Friday, July 24, 2015

Publisher Penguin has slashed its famed Australian cookbook division, Lantern

Simon Thomsen

Matt Preston with Penguin cookbook authors George Calombaris and Gary Mehigan. Photo: Scott Barbour/Getty Images.


Penguin’s Lantern imprint, publisher of one of Australia’s top selling cookbooks, Stephanie Alexander’s The Cook’s Companion, has fallen victim to the digital era, with its Sydney-based parent company, Penguin Random House, announcing it will cut the books it publishes in 2016 and its publishing director, Julie Gibbs, will depart at the end of the year.
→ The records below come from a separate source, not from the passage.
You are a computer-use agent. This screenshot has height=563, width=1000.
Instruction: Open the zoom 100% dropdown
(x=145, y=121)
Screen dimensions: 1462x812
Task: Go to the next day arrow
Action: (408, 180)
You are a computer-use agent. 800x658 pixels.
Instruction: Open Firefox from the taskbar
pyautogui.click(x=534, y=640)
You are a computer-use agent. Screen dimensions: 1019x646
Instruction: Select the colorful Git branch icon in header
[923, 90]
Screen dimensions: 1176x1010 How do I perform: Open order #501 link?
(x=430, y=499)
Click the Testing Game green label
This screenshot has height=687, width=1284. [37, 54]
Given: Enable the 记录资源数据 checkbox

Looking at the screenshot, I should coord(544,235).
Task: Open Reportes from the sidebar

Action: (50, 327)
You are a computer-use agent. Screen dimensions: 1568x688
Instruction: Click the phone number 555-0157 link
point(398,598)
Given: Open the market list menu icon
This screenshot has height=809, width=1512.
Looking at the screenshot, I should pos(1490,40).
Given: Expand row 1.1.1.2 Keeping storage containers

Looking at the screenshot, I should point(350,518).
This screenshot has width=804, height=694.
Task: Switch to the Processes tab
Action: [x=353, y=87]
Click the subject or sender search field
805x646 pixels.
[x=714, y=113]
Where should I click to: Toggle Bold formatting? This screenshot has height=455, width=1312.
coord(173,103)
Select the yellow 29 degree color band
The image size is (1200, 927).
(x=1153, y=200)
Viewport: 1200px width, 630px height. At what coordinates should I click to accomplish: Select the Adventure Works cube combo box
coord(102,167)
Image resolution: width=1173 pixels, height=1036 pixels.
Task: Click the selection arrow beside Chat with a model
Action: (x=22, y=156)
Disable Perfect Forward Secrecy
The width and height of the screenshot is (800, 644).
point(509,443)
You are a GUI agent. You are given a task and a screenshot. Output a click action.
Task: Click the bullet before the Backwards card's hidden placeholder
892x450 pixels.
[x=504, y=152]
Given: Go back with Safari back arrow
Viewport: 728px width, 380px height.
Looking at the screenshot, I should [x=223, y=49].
Lantern was created by Gibbs, regarded as the doyenne of food publishers, in 2004. Over the past decade, a who’s who of Australian chefs, including Thai expert David Thompson, French chef Guillaume Brahimi, Masterchef judges George Calombaris and Gary Mehigan, Karen Martini and Kylie Kwong published best-sellers under the Lantern imprint.

Rockpool chef Neil Perry’s new book, Spice Temple, comes out under Lantern later this year.
It produces opulent illustrated books – The Cook’s Companion is priced at $130 – that won international awards for design, including travel, gardening, lifestyle, interior design and art books.